Updated

An arms dump blast that killed eight American soldiers was likely an accident, the U.S. military said Saturday, releasing the first results of an investigation into its worst ever loss of life here.

The soldiers died Thursday when a cache of mortar rounds and rifle ammunition discovered near Ghazni, about 90 miles southwest of Kabul (search), exploded.

Military spokesman Lt. Col. Bryan Hilferty said the soldiers were preparing the weapons for disposal when one or more of them detonated.

"There was a single pop and then a much louder, much larger sympathetic detonation," he said. "Initial indications are that it probably was an accident."

The status of an eighth soldier listed as missing was changed to "presumed deceased," Hilferty said Saturday, confirming the worse loss of life for U.S. forces since they invaded in late 2001 to oust the Taliban regime for harboring Usama bin Laden.
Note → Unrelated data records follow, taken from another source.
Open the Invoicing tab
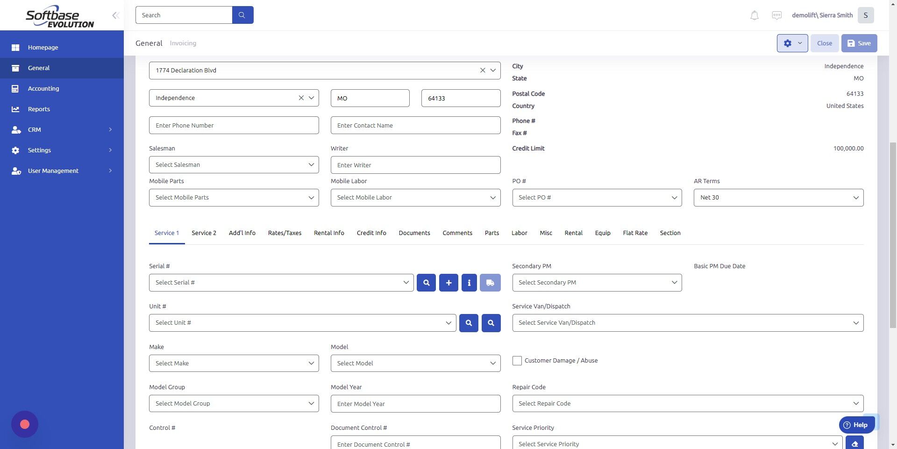 pos(183,43)
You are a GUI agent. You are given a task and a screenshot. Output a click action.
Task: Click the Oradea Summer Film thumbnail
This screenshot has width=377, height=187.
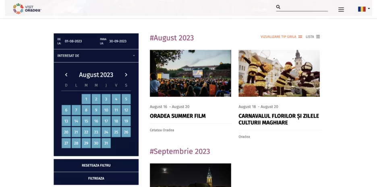[x=191, y=73]
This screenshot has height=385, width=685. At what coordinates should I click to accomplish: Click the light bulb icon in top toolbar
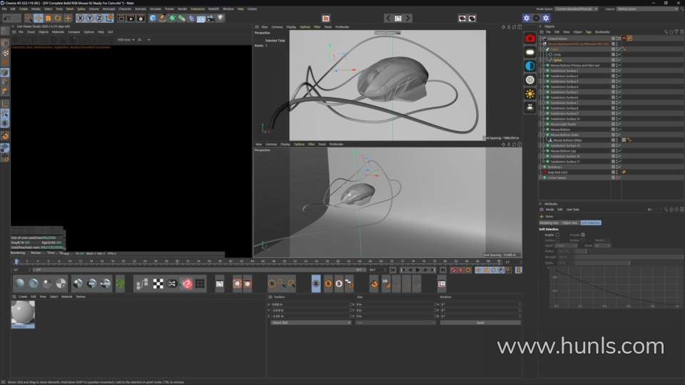click(x=220, y=18)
Hilferty gave no further details on the explosion, saying the investigation was still in its early stages. He had said Friday that the military was still looking into whether the cache was set off by a booby-trap.

The U.S. military has said the soldiers were on a regular patrol. But in the United States, a sister of one of the dead soldiers said officers informed relatives that the troops were on a training exercise.

Penny Cockerell, of Dallas, said she was told that her brother, Sgt. Kyle Seitsinger, a 29-year-old Army Reserve sergeant attached to the 10th Mountain Division (search), died when a mortar round exploded during the exercise.

Hilferty said several 10th Mountain soldiers were among the dead and that soldiers from other units also were killed. He declined to identify them further.

Afghan state TV broadcast a message of condolence from President Hamid Karzai (search) to President Bush on Friday evening, calling it "another sacrifice of your soldiers for peace and stability in Afghanistan."

Ghazni provincial Gov. Haji Asadullah Khan had said Friday that a U.S. patrol happened across an arms cache dating from the struggle against Soviet occupation in the 1980s and the ammunition "went off by accident."

The deaths came at the end of a month that has underlined the danger and instability still plaguing Afghanistan two years after the Taliban's ouster.

In January alone, about 80 people have died in violence in Afghanistan, including civilians, militants, police officers, international peacekeepers and now American soldiers.

Seitsinger, a former U.S. Marine, was attending university when called to active duty Dec. 1.